■ Your assignment:
Reproduce, exactly and in full, only the lines below from the one containing "[Twitter Basic Square] (878, 2478)" through the one containing "شرکت رشد ارتباطات هوشمند (راه) (287, 2554)".

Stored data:
# # #

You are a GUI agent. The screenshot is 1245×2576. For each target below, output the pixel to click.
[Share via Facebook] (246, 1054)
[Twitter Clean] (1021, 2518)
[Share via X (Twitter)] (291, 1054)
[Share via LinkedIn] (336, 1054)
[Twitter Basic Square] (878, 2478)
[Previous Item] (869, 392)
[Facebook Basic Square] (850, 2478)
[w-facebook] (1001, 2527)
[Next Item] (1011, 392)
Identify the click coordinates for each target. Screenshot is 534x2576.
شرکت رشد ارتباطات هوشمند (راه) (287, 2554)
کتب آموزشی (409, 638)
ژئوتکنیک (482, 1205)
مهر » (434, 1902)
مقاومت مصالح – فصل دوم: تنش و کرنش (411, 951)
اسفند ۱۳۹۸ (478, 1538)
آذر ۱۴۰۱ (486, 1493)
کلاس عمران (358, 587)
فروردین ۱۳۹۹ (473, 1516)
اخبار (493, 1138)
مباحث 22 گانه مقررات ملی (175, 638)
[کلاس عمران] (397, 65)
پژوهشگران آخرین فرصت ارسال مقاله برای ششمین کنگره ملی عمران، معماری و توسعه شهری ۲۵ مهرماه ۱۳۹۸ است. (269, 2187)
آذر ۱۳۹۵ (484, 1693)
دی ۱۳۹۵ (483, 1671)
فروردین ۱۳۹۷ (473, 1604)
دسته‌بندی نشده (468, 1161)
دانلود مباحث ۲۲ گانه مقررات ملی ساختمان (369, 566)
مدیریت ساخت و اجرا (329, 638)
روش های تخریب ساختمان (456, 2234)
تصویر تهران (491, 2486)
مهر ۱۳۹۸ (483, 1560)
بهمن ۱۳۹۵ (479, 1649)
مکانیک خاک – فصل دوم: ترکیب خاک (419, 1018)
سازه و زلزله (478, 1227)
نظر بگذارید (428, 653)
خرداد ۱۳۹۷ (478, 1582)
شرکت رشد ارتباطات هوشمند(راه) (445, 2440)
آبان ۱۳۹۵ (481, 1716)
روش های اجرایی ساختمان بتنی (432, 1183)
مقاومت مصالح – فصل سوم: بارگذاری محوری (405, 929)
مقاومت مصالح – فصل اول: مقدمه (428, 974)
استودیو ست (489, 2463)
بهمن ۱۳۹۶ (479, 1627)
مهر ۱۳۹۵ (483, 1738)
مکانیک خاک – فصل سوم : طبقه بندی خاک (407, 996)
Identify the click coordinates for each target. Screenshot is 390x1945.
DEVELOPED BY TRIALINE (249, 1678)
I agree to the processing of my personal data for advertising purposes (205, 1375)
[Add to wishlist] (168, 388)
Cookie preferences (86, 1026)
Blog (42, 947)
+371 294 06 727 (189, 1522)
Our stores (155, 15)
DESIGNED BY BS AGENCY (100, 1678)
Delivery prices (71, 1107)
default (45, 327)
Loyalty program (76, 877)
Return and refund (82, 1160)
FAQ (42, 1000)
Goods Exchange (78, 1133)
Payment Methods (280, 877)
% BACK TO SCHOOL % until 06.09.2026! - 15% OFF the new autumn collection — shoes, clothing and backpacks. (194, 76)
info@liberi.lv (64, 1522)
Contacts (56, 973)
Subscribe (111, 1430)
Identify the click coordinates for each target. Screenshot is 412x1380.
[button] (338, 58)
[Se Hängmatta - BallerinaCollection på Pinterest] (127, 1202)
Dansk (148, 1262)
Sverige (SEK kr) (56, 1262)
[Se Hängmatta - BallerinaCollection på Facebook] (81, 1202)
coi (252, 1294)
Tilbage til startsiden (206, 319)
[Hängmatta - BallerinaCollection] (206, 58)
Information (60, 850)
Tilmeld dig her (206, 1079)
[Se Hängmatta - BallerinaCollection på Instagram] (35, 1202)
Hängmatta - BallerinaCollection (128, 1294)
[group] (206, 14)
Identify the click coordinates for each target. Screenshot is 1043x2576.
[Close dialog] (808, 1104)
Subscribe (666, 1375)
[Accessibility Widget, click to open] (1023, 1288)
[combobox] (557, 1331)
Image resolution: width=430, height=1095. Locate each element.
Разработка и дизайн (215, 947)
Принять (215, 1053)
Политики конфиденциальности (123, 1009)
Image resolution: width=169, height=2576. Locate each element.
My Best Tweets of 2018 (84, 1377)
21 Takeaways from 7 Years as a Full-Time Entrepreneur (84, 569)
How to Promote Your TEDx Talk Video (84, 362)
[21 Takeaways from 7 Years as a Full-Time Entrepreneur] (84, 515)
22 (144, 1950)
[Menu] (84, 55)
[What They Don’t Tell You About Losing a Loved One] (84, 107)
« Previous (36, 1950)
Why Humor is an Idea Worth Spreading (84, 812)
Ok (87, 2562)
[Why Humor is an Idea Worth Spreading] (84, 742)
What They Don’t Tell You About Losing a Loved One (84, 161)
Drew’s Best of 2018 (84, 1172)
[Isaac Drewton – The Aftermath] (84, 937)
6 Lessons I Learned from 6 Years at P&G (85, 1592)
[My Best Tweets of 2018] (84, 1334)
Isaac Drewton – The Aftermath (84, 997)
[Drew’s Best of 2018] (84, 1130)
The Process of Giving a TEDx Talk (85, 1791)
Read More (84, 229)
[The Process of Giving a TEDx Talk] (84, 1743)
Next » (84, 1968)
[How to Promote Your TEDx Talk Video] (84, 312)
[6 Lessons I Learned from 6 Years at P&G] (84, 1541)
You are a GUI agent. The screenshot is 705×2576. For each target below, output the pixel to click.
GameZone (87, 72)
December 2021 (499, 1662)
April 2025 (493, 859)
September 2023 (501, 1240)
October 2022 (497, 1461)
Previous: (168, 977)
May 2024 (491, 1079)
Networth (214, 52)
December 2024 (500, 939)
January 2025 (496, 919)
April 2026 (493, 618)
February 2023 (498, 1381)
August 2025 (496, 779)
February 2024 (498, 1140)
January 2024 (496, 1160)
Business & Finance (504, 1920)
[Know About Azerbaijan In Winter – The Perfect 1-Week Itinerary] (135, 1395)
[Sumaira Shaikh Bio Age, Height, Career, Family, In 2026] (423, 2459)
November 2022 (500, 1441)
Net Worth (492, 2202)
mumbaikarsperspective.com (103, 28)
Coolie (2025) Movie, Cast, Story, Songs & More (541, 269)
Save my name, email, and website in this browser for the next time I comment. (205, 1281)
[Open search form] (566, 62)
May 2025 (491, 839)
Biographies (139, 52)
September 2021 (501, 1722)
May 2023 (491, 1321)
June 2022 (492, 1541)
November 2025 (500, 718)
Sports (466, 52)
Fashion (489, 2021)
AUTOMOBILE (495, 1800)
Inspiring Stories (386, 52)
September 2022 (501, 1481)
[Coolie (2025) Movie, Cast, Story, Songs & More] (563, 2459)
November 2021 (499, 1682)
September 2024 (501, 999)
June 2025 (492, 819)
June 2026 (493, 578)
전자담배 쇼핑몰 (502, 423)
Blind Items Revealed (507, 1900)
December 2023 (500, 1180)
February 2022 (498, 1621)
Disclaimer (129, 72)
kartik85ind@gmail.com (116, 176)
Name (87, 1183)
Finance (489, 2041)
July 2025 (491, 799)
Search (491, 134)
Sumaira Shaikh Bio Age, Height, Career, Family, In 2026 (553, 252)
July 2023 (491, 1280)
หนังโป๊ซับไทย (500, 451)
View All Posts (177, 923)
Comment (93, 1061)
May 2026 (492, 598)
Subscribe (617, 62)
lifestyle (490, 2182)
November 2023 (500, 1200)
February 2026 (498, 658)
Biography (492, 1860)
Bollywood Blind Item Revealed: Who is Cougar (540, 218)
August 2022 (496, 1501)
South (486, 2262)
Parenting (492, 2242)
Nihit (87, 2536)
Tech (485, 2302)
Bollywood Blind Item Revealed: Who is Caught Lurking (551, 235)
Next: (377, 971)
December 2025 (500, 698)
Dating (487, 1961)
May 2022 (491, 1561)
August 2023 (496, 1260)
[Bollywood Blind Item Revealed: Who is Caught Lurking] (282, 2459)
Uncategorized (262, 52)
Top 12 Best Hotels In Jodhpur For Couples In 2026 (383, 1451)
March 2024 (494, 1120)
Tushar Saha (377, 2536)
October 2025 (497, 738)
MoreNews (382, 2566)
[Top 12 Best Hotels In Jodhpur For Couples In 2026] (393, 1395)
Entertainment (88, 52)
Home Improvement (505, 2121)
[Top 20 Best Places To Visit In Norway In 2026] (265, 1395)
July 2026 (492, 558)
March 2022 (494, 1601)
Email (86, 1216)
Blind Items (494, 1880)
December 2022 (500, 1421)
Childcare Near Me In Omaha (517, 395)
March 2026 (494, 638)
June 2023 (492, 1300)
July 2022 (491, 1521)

# # #

■ Answer section:
[Twitter Basic Square] (878, 2478)
[Previous Item] (869, 392)
[Facebook Basic Square] (850, 2478)
[w-facebook] (1001, 2527)
[Next Item] (1011, 392)
Identify the click coordinates for each target. Screenshot is 534x2576.
شرکت رشد ارتباطات هوشمند (راه) (287, 2554)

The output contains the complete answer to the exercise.